╭─ Records for the task

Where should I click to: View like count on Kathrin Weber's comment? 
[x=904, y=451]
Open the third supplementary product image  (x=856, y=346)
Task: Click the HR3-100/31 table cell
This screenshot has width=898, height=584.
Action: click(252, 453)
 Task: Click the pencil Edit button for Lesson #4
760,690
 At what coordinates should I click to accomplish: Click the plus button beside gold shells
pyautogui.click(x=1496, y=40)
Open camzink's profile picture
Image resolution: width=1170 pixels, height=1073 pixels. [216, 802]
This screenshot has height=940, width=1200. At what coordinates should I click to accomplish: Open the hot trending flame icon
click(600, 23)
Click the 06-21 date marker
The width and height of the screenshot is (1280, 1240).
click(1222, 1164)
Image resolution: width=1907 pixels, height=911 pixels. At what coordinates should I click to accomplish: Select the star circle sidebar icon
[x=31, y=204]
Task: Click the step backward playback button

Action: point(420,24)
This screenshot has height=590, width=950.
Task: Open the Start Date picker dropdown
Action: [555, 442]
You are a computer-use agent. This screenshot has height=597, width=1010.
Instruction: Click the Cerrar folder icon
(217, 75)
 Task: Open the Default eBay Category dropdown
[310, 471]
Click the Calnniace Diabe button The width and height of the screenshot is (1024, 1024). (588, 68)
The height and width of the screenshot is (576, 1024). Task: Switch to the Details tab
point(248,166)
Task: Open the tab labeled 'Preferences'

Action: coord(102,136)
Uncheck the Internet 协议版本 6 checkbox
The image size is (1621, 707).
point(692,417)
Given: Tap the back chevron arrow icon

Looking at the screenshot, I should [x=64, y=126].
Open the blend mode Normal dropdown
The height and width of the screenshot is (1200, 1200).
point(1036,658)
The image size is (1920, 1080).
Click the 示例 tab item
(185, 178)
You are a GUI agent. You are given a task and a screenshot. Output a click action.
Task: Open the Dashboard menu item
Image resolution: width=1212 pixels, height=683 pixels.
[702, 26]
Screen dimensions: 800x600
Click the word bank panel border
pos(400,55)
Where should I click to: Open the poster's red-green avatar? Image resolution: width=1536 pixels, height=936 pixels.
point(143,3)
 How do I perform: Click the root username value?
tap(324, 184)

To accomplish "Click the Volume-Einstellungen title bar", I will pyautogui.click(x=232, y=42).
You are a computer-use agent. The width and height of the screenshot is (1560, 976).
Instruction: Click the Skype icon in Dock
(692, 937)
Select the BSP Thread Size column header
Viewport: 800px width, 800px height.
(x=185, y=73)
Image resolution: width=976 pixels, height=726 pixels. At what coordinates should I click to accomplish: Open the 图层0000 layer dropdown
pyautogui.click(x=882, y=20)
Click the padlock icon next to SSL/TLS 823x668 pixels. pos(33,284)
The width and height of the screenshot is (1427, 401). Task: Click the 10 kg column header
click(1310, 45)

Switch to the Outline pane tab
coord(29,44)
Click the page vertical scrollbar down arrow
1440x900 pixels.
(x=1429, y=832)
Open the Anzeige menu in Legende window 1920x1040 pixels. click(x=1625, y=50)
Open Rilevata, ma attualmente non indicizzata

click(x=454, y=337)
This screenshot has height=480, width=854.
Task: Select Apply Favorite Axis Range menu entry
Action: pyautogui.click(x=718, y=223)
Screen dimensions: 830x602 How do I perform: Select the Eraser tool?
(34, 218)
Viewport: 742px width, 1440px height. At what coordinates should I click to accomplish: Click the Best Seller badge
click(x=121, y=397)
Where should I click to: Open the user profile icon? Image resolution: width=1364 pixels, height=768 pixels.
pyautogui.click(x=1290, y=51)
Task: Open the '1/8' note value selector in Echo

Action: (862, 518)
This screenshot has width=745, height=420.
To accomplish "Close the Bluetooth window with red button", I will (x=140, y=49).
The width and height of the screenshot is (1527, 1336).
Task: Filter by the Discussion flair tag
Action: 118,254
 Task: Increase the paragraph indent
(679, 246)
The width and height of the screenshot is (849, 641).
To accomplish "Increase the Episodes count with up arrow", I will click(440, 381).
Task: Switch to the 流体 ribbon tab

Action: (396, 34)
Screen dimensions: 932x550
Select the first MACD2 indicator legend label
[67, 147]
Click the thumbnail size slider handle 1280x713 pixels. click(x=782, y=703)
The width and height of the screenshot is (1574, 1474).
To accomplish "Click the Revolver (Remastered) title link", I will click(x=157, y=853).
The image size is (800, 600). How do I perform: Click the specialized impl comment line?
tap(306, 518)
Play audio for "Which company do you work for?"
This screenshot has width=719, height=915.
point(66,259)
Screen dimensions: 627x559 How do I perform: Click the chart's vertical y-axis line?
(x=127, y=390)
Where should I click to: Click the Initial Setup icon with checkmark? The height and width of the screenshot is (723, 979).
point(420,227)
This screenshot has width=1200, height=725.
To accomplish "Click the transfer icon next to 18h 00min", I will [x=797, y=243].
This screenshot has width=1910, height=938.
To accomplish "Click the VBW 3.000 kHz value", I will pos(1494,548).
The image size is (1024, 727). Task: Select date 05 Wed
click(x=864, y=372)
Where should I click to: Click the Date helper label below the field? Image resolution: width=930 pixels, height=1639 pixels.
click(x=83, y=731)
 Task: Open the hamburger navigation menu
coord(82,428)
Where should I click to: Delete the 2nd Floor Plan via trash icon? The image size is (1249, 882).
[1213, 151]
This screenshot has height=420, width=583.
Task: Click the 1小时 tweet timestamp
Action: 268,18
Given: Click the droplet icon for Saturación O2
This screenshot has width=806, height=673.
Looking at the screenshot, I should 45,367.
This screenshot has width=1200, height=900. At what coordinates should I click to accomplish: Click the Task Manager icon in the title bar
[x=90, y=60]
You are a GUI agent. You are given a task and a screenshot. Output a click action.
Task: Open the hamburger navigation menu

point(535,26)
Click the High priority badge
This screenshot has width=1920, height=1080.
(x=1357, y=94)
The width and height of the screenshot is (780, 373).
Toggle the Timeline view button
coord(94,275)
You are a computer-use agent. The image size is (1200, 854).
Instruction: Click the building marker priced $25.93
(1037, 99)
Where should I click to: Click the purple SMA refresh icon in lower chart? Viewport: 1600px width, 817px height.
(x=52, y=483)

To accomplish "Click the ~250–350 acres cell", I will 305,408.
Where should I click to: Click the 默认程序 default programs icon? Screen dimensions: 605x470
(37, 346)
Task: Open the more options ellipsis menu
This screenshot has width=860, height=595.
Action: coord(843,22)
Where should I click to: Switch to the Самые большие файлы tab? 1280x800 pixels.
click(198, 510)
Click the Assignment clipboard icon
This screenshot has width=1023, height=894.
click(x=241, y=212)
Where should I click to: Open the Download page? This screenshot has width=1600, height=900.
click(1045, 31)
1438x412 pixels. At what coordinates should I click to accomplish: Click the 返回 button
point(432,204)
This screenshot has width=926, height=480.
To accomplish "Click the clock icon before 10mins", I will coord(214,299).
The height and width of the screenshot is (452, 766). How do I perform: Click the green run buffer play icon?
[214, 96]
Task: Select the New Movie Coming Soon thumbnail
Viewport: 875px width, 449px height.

╰─

* [What you will do]
Print every record above exactly as it was given.

* [Answer section]
Where should I click to: View like count on Kathrin Weber's comment? 
[x=904, y=451]
Open the third supplementary product image  (x=856, y=346)
Task: Click the HR3-100/31 table cell
This screenshot has width=898, height=584.
Action: click(252, 453)
 Task: Click the pencil Edit button for Lesson #4
760,690
 At what coordinates should I click to accomplish: Click the plus button beside gold shells
pyautogui.click(x=1496, y=40)
Open camzink's profile picture
Image resolution: width=1170 pixels, height=1073 pixels. [216, 802]
This screenshot has height=940, width=1200. At what coordinates should I click to accomplish: Open the hot trending flame icon
click(600, 23)
Click the 06-21 date marker
The width and height of the screenshot is (1280, 1240).
click(1222, 1164)
Image resolution: width=1907 pixels, height=911 pixels. At what coordinates should I click to accomplish: Select the star circle sidebar icon
[x=31, y=204]
Task: Click the step backward playback button

Action: point(420,24)
This screenshot has height=590, width=950.
Task: Open the Start Date picker dropdown
Action: [555, 442]
You are a computer-use agent. This screenshot has height=597, width=1010.
Instruction: Click the Cerrar folder icon
(217, 75)
 Task: Open the Default eBay Category dropdown
[310, 471]
Click the Calnniace Diabe button The width and height of the screenshot is (1024, 1024). (588, 68)
The height and width of the screenshot is (576, 1024). Task: Switch to the Details tab
point(248,166)
Task: Open the tab labeled 'Preferences'

Action: coord(102,136)
Uncheck the Internet 协议版本 6 checkbox
The image size is (1621, 707).
point(692,417)
Given: Tap the back chevron arrow icon

Looking at the screenshot, I should [x=64, y=126].
Open the blend mode Normal dropdown
The height and width of the screenshot is (1200, 1200).
point(1036,658)
The image size is (1920, 1080).
Click the 示例 tab item
(185, 178)
You are a GUI agent. You are given a task and a screenshot. Output a click action.
Task: Open the Dashboard menu item
Image resolution: width=1212 pixels, height=683 pixels.
[702, 26]
Screen dimensions: 800x600
Click the word bank panel border
pos(400,55)
Where should I click to: Open the poster's red-green avatar? Image resolution: width=1536 pixels, height=936 pixels.
point(143,3)
 How do I perform: Click the root username value?
tap(324, 184)

To accomplish "Click the Volume-Einstellungen title bar", I will pyautogui.click(x=232, y=42).
You are a computer-use agent. The width and height of the screenshot is (1560, 976).
Instruction: Click the Skype icon in Dock
(692, 937)
Select the BSP Thread Size column header
Viewport: 800px width, 800px height.
(x=185, y=73)
Image resolution: width=976 pixels, height=726 pixels. At what coordinates should I click to accomplish: Open the 图层0000 layer dropdown
pyautogui.click(x=882, y=20)
Click the padlock icon next to SSL/TLS 823x668 pixels. pos(33,284)
The width and height of the screenshot is (1427, 401). Task: Click the 10 kg column header
click(1310, 45)

Switch to the Outline pane tab
coord(29,44)
Click the page vertical scrollbar down arrow
1440x900 pixels.
(x=1429, y=832)
Open the Anzeige menu in Legende window 1920x1040 pixels. click(x=1625, y=50)
Open Rilevata, ma attualmente non indicizzata

click(x=454, y=337)
This screenshot has height=480, width=854.
Task: Select Apply Favorite Axis Range menu entry
Action: pyautogui.click(x=718, y=223)
Screen dimensions: 830x602 How do I perform: Select the Eraser tool?
(34, 218)
Viewport: 742px width, 1440px height. At what coordinates should I click to accomplish: Click the Best Seller badge
click(x=121, y=397)
Where should I click to: Open the user profile icon? Image resolution: width=1364 pixels, height=768 pixels.
pyautogui.click(x=1290, y=51)
Task: Open the '1/8' note value selector in Echo

Action: (862, 518)
This screenshot has width=745, height=420.
To accomplish "Close the Bluetooth window with red button", I will (x=140, y=49).
The width and height of the screenshot is (1527, 1336).
Task: Filter by the Discussion flair tag
Action: 118,254
 Task: Increase the paragraph indent
(679, 246)
The width and height of the screenshot is (849, 641).
To accomplish "Increase the Episodes count with up arrow", I will click(440, 381).
Task: Switch to the 流体 ribbon tab

Action: (396, 34)
Screen dimensions: 932x550
Select the first MACD2 indicator legend label
[67, 147]
Click the thumbnail size slider handle 1280x713 pixels. click(x=782, y=703)
The width and height of the screenshot is (1574, 1474).
To accomplish "Click the Revolver (Remastered) title link", I will click(x=157, y=853).
The image size is (800, 600). How do I perform: Click the specialized impl comment line?
tap(306, 518)
Play audio for "Which company do you work for?"
This screenshot has width=719, height=915.
point(66,259)
Screen dimensions: 627x559 How do I perform: Click the chart's vertical y-axis line?
(x=127, y=390)
Where should I click to: Click the Initial Setup icon with checkmark? The height and width of the screenshot is (723, 979).
point(420,227)
This screenshot has width=1200, height=725.
To accomplish "Click the transfer icon next to 18h 00min", I will [x=797, y=243].
This screenshot has width=1910, height=938.
To accomplish "Click the VBW 3.000 kHz value", I will pos(1494,548).
The image size is (1024, 727). Task: Select date 05 Wed
click(x=864, y=372)
Where should I click to: Click the Date helper label below the field? Image resolution: width=930 pixels, height=1639 pixels.
click(x=83, y=731)
 Task: Open the hamburger navigation menu
coord(82,428)
Where should I click to: Delete the 2nd Floor Plan via trash icon? The image size is (1249, 882).
[1213, 151]
This screenshot has height=420, width=583.
Task: Click the 1小时 tweet timestamp
Action: 268,18
Given: Click the droplet icon for Saturación O2
This screenshot has width=806, height=673.
Looking at the screenshot, I should 45,367.
This screenshot has width=1200, height=900. At what coordinates should I click to accomplish: Click the Task Manager icon in the title bar
[x=90, y=60]
You are a GUI agent. You are given a task and a screenshot. Output a click action.
Task: Open the hamburger navigation menu

point(535,26)
Click the High priority badge
This screenshot has width=1920, height=1080.
(x=1357, y=94)
The width and height of the screenshot is (780, 373).
Toggle the Timeline view button
coord(94,275)
You are a computer-use agent. The image size is (1200, 854).
Instruction: Click the building marker priced $25.93
(1037, 99)
Where should I click to: Click the purple SMA refresh icon in lower chart? Viewport: 1600px width, 817px height.
(x=52, y=483)

To accomplish "Click the ~250–350 acres cell", I will 305,408.
Where should I click to: Click the 默认程序 default programs icon? Screen dimensions: 605x470
(37, 346)
Task: Open the more options ellipsis menu
This screenshot has width=860, height=595.
Action: coord(843,22)
Where should I click to: Switch to the Самые большие файлы tab? 1280x800 pixels.
click(198, 510)
Click the Assignment clipboard icon
This screenshot has width=1023, height=894.
click(x=241, y=212)
Where should I click to: Open the Download page? This screenshot has width=1600, height=900.
click(1045, 31)
1438x412 pixels. At what coordinates should I click to accomplish: Click the 返回 button
point(432,204)
This screenshot has width=926, height=480.
To accomplish "Click the clock icon before 10mins", I will coord(214,299).
The height and width of the screenshot is (452, 766). How do I perform: Click the green run buffer play icon?
[214, 96]
Task: Select the New Movie Coming Soon thumbnail
Viewport: 875px width, 449px height.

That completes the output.